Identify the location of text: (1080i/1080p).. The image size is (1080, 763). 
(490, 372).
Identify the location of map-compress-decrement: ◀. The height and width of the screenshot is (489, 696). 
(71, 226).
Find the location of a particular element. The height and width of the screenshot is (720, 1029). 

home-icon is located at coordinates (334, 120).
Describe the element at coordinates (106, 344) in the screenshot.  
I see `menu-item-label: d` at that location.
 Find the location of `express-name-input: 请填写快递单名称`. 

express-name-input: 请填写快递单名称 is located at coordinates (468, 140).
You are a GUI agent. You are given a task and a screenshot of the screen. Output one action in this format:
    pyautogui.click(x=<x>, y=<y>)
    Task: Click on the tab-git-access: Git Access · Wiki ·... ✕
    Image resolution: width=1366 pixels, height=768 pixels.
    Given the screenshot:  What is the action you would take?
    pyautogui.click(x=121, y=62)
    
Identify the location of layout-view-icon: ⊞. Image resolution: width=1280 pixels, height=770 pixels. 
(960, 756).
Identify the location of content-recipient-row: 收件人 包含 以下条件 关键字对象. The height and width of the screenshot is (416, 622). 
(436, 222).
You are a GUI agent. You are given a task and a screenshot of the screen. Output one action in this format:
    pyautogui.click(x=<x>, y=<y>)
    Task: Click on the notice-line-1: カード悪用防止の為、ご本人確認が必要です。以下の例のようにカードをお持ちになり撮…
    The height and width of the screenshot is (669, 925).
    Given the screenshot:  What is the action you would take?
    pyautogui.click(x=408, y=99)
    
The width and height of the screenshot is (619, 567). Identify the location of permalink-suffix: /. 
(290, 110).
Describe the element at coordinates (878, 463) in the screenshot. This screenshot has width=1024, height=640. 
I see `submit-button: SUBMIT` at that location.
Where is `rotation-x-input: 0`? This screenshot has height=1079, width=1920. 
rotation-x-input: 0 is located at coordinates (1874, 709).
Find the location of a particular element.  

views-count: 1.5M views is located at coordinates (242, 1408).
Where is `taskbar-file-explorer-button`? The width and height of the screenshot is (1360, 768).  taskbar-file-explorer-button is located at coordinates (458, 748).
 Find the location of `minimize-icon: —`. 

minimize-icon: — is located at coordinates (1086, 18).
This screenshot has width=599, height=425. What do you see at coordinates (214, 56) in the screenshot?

- [What to produce]: Copy out the rows above word for word, starting at the line containing "Identify the location of layout-view-icon: ⊞." and ending at the line containing "(436, 222).".

- [Answer space]:
Identify the location of layout-view-icon: ⊞. Image resolution: width=1280 pixels, height=770 pixels. 
(960, 756).
Identify the location of content-recipient-row: 收件人 包含 以下条件 关键字对象. The height and width of the screenshot is (416, 622). 
(436, 222).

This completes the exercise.